TOne of the most diverse, exciting and accessible film festivals in the world celebrates its 25th birthday this year. The PÖFF Tallinn Black Nights Film Festival takes places between November 3rd and 19th in the Estonian capital.
The breadth and the depth of the event remain as impressive as ever, and particularly remarkable for a nation of just 1.3 million inhabitants. Northern Europe’s only A-list Fiapf-accredited film festival includes a Official Selection Competition, a First Feature Competition (its line-up was announced earlier this week), Critics’ Picks, PÖFF Shorts (which is also competitive), a Baltic Film Competition, a Youth and Children’s Festival, KinoFF (a side event for Russian-speaking audiences), Rebels With a Cause (a strand devoted to experimental and audacious filmmakers), a glitzy opening and closing ceremony in two of the city’s charming concert halls, and much more. The Industry@Tallinn & Baltic Event runs between November 13th and 17th. For the first time it will also include Just Film Industry Days taking place on November 14th and 15th. Serbia and Southeastern Europe are the focus country/region this year.
DMovies will cover the action live and in loco exclusively for you, in a partnership that’s now on its sixth year. Three journalists (myself, Jeremy Clarke and Eoghan Lyng) in loco plus a kind helping hand from Paul Risker, remotely from Birmingham, and other writers across the UK and the world.

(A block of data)
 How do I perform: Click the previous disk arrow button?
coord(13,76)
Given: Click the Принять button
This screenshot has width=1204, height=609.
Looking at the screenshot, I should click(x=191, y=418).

▸ AIM
Answer these questions from the text on the Tallinn film festival:
(a) Between which dates does the festival take place this year?
(b) Which country and region are the focus this year?
(c) How many journalists will cover the festival in loco?

▸ SOLUTION
(a) Between November 3rd and 19th.
(b) Serbia and Southeastern Europe.
(c) Three.